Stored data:
• • • •
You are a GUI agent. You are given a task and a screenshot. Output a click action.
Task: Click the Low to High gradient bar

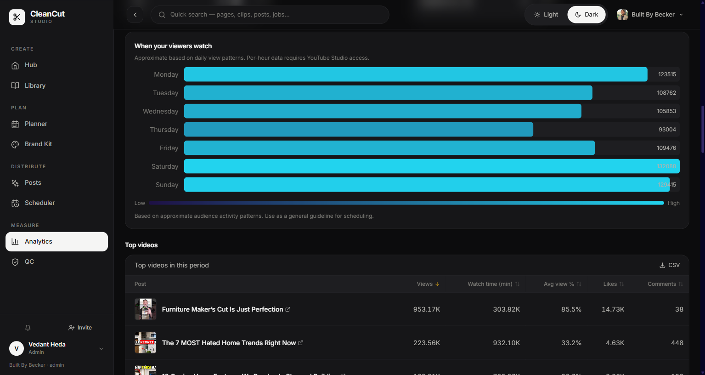[x=406, y=203]
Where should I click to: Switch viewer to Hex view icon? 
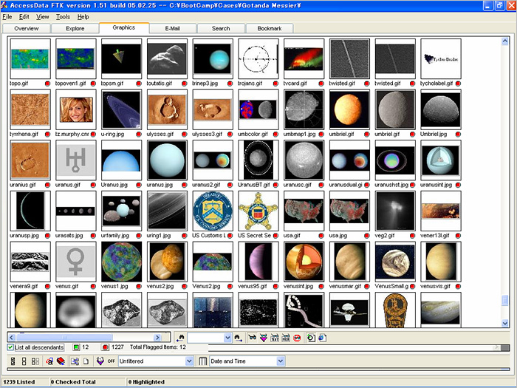tap(286, 338)
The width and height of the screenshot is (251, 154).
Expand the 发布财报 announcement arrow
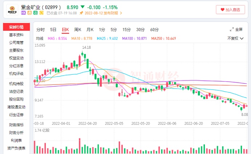[121, 13]
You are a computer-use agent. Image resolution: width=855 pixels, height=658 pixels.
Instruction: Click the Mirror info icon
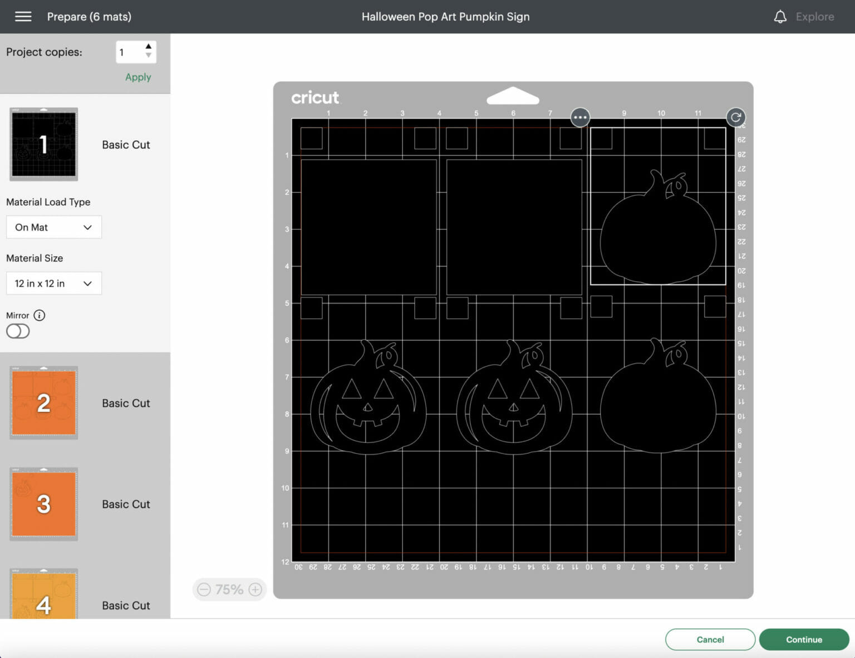[x=40, y=315]
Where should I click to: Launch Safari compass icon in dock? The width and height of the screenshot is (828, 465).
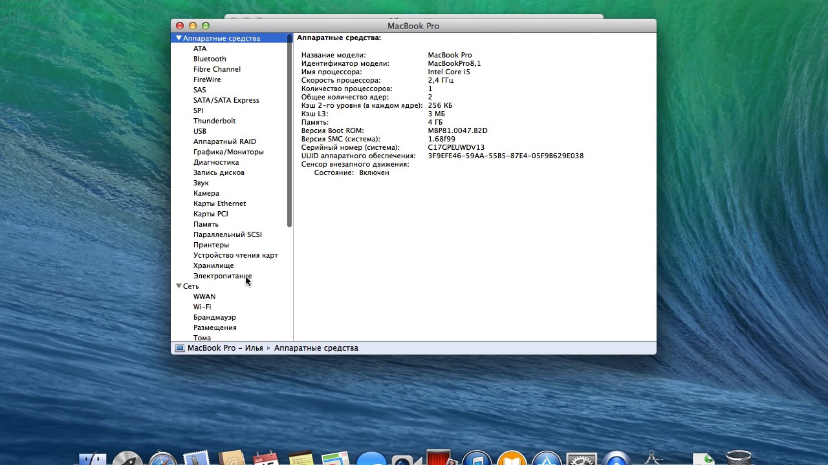pos(162,459)
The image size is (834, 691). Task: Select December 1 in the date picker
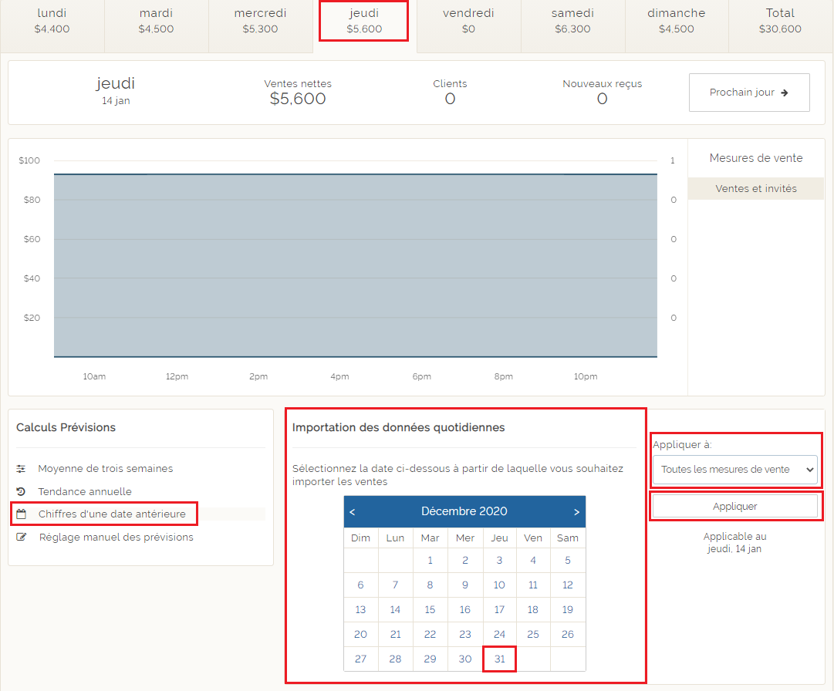[430, 561]
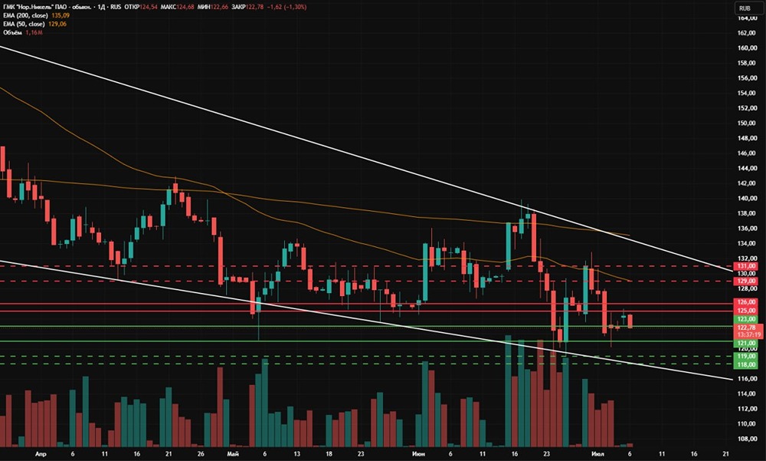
• • • •
--- Work task ---
Work through the entries above and report the number of lines that include "agent", with nothing else.

--- Answer space ---
2